Bug 50528 - 5 char grub password not accepted
Summary: 5 char grub password not accepted
Keywords:
Status: CLOSED RAWHIDE
Alias: None
Product: Red Hat Linux
Classification: Retired
Component: anaconda
Version: 7.3
Hardware: i386
OS: Linux
medium
medium
Target Milestone: ---
Assignee: Jeremy Katz
QA Contact: Brock Organ
URL:
Whiteboard:
: 50529 (view as bug list)
Depends On:
Blocks:
TreeView+ depends on / blocked
 
Reported: 2001-07-31 21:51 UTC by Gerald Teschl
Modified: 2007-04-18 16:35 UTC (History)
0 users

Fixed In Version:
Doc Type: Bug Fix
Doc Text:
Clone Of:
Environment:
Last Closed: 2001-08-01 19:41:35 UTC
Embargoed:


Attachments (Terms of Use)

Description Gerald Teschl 2001-07-31 21:51:14 UTC
The GUI install will not accept a 5 char grub password!? This makes no
sense. Give a warning if you want, but remove this check!

BTW, why can I add a grub password but not a lilo password?

Comment 1 Jeremy Katz 2001-07-31 22:03:21 UTC
*** Bug 50529 has been marked as a duplicate of this bug. ***

Comment 2 Michael Fulbright 2001-08-01 15:30:42 UTC
Assigning to an engineer for consideration.

BTW, my understand of LILO passwords is they are so weak they are pointless.

Comment 3 Jeremy Katz 2001-08-01 16:42:15 UTC
Saying that we should allow shorter passwords for this is kind of like saying we
should allow for shorter root passwords.  Security and convenience are always a
tradeoff and the convenience in having a short bootloader password is outweighed
by having a more secure password IMHO.  

LILO passwords are not supported because all of the LILO variants (which share
code) don't have password support and lilo's password support is not nearly as
useful (and brings in a plethora of other questions about whether it's
restricting the image, do you set restricted, etc)

Comment 4 Gerald Teschl 2001-08-01 19:41:30 UTC
It is fine if you warn a user, but the user should be able to choose. (If
we wanted an operating system which tells us what to do we wold all be using
M$.) In particular since the user can choose not to install a password at all!
With the current situation many people will just choose non at all if
they cant use their easy to remember one.
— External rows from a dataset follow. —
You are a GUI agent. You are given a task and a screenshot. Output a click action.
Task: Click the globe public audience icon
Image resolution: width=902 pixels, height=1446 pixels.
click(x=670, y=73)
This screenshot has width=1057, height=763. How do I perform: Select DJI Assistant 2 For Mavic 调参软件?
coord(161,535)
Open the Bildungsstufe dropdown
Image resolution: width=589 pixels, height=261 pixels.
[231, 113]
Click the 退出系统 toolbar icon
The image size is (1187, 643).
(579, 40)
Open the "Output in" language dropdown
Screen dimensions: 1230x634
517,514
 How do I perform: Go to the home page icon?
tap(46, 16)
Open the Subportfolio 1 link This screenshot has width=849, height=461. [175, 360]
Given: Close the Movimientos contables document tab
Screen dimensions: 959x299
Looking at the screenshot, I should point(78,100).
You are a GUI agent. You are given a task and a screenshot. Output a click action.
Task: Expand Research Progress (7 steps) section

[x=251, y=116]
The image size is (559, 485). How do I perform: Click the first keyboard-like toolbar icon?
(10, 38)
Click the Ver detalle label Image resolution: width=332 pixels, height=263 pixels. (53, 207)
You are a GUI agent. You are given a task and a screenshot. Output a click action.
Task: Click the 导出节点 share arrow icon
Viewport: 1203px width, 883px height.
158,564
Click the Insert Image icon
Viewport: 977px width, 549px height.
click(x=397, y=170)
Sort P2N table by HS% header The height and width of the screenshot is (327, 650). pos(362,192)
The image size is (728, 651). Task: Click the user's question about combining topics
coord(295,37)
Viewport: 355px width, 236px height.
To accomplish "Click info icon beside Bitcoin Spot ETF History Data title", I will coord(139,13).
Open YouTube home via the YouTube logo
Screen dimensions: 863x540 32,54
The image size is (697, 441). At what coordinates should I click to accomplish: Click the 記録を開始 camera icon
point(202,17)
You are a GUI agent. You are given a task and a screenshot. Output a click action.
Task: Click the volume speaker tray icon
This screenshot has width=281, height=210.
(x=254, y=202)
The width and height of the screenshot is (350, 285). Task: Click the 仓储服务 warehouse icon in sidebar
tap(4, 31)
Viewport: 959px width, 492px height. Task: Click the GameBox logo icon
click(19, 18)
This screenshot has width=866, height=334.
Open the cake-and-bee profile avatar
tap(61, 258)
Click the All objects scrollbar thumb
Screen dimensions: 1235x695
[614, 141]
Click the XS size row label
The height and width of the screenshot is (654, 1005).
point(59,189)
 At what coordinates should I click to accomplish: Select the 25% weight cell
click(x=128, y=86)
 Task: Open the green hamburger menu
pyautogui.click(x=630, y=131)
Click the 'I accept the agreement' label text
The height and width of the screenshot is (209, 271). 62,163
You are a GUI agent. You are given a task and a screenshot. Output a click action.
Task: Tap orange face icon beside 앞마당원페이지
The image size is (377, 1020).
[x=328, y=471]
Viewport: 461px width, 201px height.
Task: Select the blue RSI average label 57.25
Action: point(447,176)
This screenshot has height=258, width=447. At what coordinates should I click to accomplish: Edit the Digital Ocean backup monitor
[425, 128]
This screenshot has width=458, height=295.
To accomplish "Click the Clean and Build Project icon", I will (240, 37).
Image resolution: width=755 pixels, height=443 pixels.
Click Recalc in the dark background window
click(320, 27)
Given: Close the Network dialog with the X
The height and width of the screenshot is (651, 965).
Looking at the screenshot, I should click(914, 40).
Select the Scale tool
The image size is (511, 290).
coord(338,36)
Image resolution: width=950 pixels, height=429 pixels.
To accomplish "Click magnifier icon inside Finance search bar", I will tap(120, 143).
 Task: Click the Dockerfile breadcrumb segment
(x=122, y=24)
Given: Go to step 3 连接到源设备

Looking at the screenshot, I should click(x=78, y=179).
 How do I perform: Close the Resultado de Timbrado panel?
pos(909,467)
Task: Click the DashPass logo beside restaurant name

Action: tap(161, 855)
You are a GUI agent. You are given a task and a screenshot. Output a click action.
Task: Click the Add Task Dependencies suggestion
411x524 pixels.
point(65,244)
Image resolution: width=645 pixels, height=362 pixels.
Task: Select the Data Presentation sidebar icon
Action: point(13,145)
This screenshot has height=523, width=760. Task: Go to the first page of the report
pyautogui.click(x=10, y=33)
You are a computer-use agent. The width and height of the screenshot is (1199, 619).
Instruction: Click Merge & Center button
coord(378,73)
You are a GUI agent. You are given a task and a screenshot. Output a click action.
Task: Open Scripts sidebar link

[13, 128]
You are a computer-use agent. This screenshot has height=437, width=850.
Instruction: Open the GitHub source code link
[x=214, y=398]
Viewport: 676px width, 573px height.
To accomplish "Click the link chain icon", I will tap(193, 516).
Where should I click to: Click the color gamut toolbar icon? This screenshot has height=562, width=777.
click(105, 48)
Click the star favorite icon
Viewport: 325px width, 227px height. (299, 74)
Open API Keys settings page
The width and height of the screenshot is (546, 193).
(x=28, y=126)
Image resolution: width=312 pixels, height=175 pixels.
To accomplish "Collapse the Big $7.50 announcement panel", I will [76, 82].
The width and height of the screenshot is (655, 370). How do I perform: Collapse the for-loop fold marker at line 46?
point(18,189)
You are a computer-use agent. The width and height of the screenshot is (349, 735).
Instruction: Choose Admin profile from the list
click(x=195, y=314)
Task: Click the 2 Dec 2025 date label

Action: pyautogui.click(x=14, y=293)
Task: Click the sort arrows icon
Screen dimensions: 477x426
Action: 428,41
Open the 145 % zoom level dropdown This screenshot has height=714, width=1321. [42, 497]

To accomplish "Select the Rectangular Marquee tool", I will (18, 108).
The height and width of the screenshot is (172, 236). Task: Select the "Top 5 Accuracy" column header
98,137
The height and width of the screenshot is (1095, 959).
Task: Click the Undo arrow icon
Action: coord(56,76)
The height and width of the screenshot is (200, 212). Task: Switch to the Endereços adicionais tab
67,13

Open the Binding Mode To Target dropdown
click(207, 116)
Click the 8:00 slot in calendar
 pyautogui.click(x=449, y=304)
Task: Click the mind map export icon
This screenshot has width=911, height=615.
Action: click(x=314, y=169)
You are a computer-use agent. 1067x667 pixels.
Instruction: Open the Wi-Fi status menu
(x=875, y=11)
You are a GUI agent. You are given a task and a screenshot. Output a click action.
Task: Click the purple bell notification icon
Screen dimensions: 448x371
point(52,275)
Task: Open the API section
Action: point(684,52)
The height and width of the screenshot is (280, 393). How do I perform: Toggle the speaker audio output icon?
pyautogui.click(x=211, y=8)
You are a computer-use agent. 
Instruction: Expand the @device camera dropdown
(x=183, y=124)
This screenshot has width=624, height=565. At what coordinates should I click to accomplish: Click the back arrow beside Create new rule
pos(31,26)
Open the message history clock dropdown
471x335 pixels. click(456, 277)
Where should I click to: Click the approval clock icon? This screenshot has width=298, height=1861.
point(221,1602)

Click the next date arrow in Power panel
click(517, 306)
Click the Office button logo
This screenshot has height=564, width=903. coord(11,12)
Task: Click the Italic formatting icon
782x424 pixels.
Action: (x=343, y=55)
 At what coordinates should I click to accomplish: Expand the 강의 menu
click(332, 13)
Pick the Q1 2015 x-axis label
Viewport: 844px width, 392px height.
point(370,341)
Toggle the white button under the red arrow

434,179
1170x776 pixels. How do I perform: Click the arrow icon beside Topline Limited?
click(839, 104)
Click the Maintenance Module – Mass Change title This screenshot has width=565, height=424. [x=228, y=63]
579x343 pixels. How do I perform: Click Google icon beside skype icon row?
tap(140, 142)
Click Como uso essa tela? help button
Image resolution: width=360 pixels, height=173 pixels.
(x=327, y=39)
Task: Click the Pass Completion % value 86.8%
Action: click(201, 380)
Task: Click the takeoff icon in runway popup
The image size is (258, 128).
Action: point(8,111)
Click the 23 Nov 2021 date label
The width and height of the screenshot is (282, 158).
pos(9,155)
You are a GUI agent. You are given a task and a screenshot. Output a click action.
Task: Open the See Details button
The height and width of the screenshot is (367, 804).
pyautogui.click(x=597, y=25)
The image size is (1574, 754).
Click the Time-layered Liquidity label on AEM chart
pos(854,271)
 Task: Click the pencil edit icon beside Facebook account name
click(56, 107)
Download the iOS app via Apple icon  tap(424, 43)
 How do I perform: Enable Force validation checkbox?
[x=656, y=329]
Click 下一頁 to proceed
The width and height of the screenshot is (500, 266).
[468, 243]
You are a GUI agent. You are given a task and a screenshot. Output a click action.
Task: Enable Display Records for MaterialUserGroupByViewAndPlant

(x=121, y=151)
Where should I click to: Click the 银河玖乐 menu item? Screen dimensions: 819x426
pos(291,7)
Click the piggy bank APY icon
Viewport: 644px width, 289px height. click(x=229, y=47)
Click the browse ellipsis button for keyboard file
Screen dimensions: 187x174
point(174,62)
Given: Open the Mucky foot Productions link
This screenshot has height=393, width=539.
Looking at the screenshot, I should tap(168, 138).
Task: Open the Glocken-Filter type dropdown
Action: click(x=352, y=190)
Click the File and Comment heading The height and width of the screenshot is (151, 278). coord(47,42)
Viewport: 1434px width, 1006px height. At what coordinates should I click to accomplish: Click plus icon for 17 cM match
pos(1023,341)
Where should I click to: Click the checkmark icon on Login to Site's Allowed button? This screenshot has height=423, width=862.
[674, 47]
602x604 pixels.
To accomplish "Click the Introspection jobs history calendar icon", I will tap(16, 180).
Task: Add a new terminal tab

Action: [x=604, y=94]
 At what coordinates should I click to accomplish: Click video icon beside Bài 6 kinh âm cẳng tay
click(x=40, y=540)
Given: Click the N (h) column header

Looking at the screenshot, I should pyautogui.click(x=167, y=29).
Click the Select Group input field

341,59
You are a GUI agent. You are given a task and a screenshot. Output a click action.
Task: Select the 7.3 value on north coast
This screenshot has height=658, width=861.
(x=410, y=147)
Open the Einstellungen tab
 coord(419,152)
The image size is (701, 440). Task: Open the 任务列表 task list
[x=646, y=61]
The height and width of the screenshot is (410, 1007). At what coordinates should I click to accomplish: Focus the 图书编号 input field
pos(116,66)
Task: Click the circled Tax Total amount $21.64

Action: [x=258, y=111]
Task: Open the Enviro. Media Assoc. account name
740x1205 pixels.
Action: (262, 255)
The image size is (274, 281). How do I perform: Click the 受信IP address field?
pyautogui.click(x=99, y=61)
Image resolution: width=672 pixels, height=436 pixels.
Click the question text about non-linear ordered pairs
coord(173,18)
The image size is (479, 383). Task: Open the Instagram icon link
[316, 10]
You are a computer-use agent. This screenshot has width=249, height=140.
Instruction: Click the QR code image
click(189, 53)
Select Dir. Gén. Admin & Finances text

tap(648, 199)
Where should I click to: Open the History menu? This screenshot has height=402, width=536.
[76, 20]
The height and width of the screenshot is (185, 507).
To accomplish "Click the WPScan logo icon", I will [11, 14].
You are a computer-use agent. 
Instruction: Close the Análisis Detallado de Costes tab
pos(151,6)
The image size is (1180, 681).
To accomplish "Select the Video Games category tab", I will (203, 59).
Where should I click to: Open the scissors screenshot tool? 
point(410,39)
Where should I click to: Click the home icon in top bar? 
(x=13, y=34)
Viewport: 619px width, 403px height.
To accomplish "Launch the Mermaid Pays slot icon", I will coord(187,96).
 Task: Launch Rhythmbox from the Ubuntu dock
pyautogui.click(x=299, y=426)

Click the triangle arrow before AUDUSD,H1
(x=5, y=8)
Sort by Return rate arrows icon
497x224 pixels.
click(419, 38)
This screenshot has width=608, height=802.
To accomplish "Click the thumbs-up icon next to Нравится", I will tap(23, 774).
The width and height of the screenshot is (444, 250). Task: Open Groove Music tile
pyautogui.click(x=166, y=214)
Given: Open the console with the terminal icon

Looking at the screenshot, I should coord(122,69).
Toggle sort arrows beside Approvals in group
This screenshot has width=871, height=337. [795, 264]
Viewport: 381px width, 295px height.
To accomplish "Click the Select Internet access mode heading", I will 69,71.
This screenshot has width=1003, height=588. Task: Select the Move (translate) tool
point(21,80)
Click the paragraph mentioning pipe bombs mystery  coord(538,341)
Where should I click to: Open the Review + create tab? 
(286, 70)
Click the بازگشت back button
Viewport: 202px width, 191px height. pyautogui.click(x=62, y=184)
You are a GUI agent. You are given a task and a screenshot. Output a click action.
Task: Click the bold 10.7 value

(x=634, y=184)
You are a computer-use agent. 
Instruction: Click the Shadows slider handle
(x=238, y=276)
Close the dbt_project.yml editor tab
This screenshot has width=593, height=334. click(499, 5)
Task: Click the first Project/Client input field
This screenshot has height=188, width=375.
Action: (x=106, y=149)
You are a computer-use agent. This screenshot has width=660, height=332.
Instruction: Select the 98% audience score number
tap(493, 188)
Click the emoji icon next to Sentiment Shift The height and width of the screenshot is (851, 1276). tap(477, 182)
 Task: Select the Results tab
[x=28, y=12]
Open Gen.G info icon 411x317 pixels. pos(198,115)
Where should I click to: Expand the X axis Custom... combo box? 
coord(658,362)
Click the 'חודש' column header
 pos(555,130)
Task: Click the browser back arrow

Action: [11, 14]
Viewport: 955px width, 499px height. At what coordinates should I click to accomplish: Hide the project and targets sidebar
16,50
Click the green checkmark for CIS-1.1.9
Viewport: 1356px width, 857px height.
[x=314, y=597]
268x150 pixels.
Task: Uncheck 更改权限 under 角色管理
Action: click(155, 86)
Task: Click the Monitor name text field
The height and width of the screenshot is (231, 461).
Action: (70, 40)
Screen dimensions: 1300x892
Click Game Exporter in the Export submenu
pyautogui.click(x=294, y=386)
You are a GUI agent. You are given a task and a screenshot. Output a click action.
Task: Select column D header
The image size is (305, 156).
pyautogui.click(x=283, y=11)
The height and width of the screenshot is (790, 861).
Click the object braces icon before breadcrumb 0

The boot password will not be used very often (in comparison to the
root password). People will not be able to find it by watching you type
it since you will hardly ever type it. But if you want to make it more
secure I would start by removing the read permissions from grub.conf if
a password is set!!!!

Concerning lilo: Just add "restriced" as default! Why is the lilo password
support not useful!? It prevents people from booting into single user
mode and this is all I want!!! And a weak wall is better than non at all!

Comment 5 Jeremy Katz 2001-08-01 21:58:19 UTC
Changed to only require it to be one character and just use a warning dialog for
passwords less than six characters.

As to the permissions, hrmm... I had that chmod in there at one point, not sure
where it disappeared to, added back in cvs.

LILO passwords for this release at least are not happening.  Screens are frozen
and help screens written so that they can be translated.  Maybe for the next
release, but I personally would like to move away from LILO.

Comment 6 Gerald Teschl 2001-08-02 10:50:14 UTC
Thanks! I understand that its to late lof lilo now.